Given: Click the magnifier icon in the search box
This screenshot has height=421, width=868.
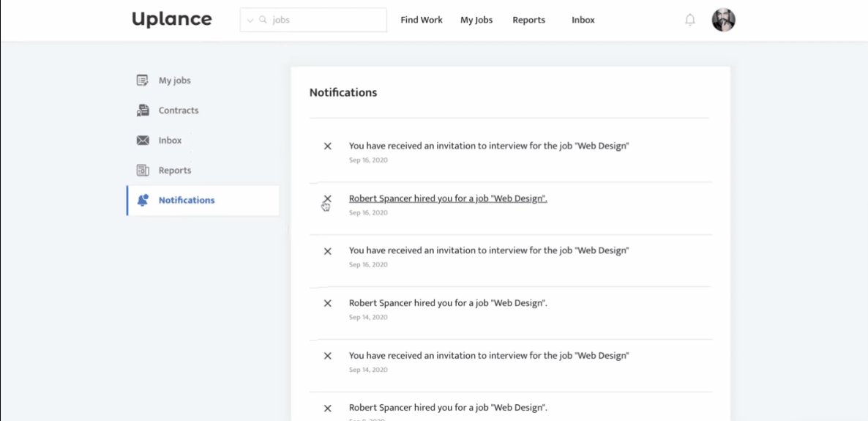Looking at the screenshot, I should pyautogui.click(x=263, y=21).
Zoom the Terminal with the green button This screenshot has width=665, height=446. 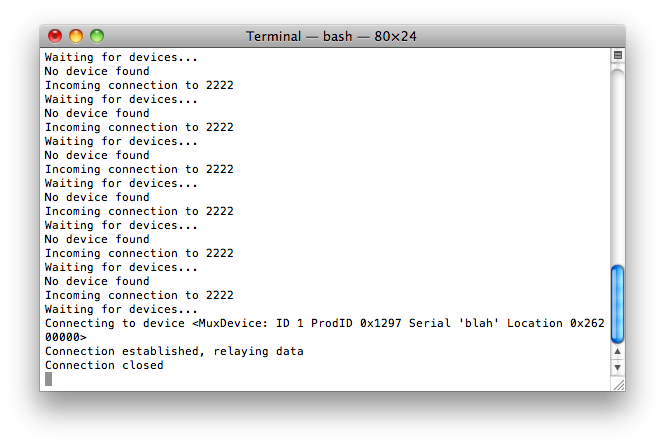(97, 36)
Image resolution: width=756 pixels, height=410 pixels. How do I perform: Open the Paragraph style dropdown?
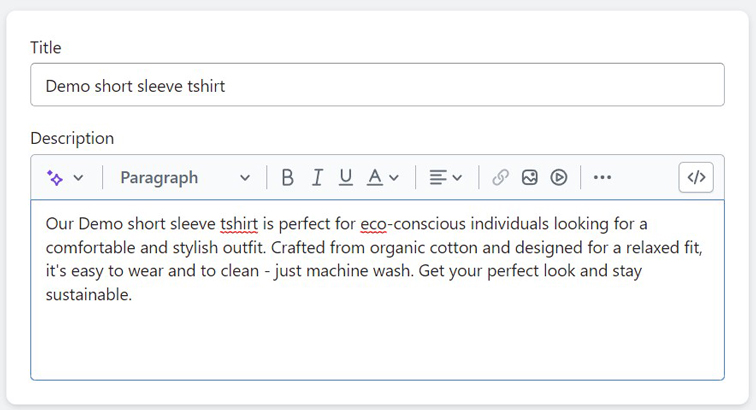(x=185, y=178)

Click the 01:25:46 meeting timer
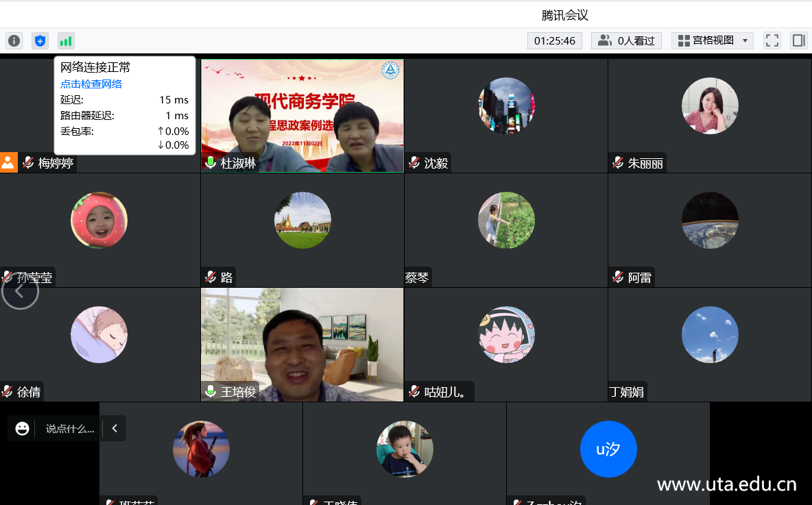(554, 40)
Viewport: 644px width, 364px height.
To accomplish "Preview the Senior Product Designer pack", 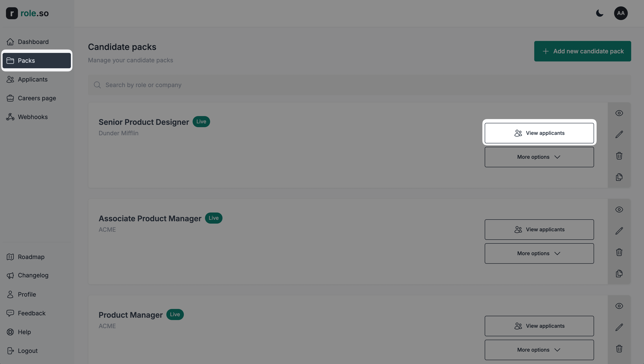I will [619, 113].
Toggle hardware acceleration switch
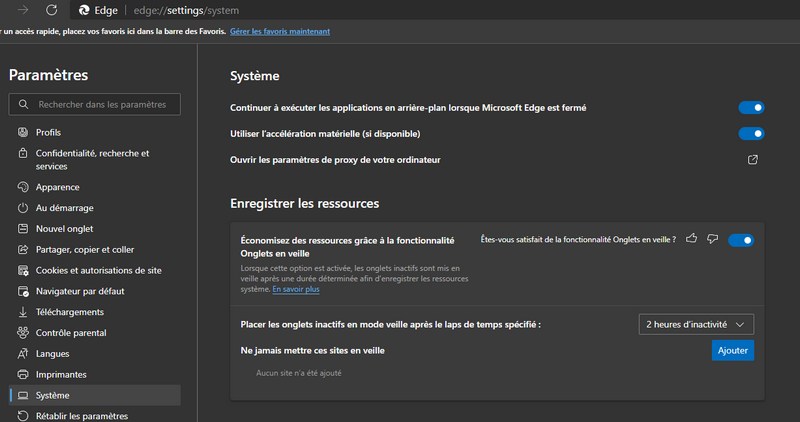 point(751,133)
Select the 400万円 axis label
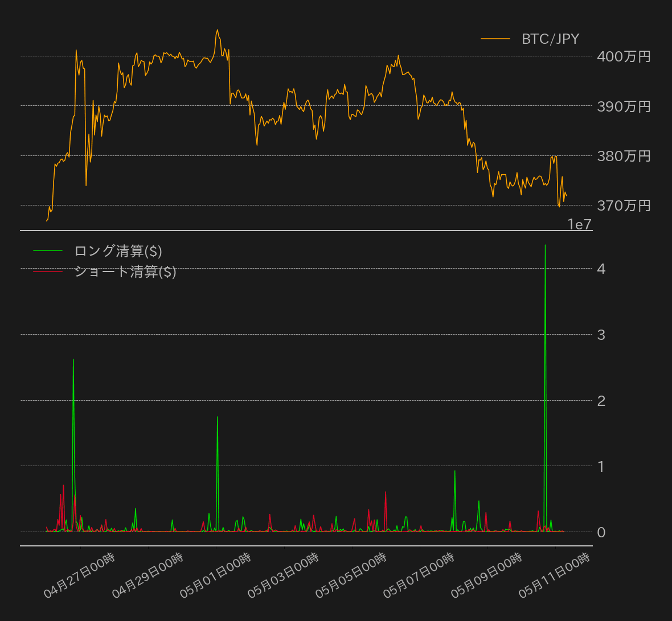This screenshot has width=672, height=621. (x=623, y=56)
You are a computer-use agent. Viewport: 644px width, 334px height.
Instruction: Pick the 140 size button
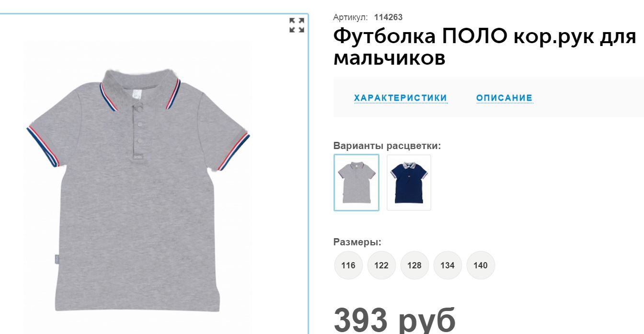pyautogui.click(x=481, y=265)
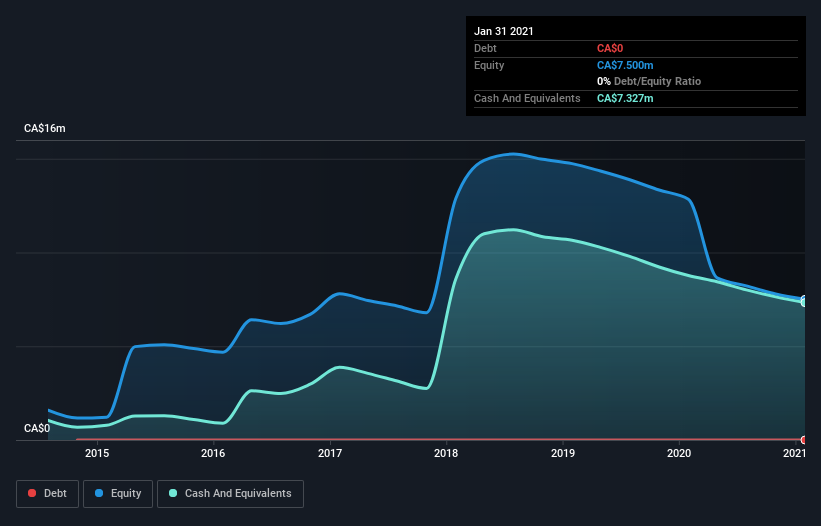Select the 2021 x-axis label
The image size is (821, 526).
[x=794, y=455]
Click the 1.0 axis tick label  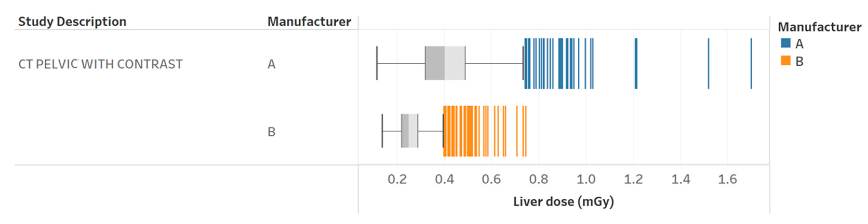tap(586, 179)
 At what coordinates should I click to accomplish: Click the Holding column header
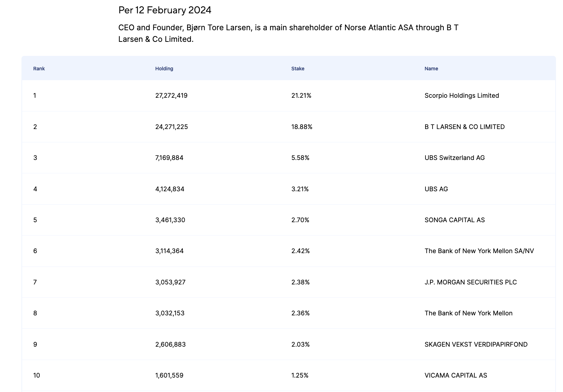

# TASK INSTRUCTIONS
Search the entries for the string "Viewport" and collect each line that has it.

# YOUR SOLUTION
Viewport: 644px width, 364px height.
You are a computer-use agent. Viewport: 644px width, 334px height.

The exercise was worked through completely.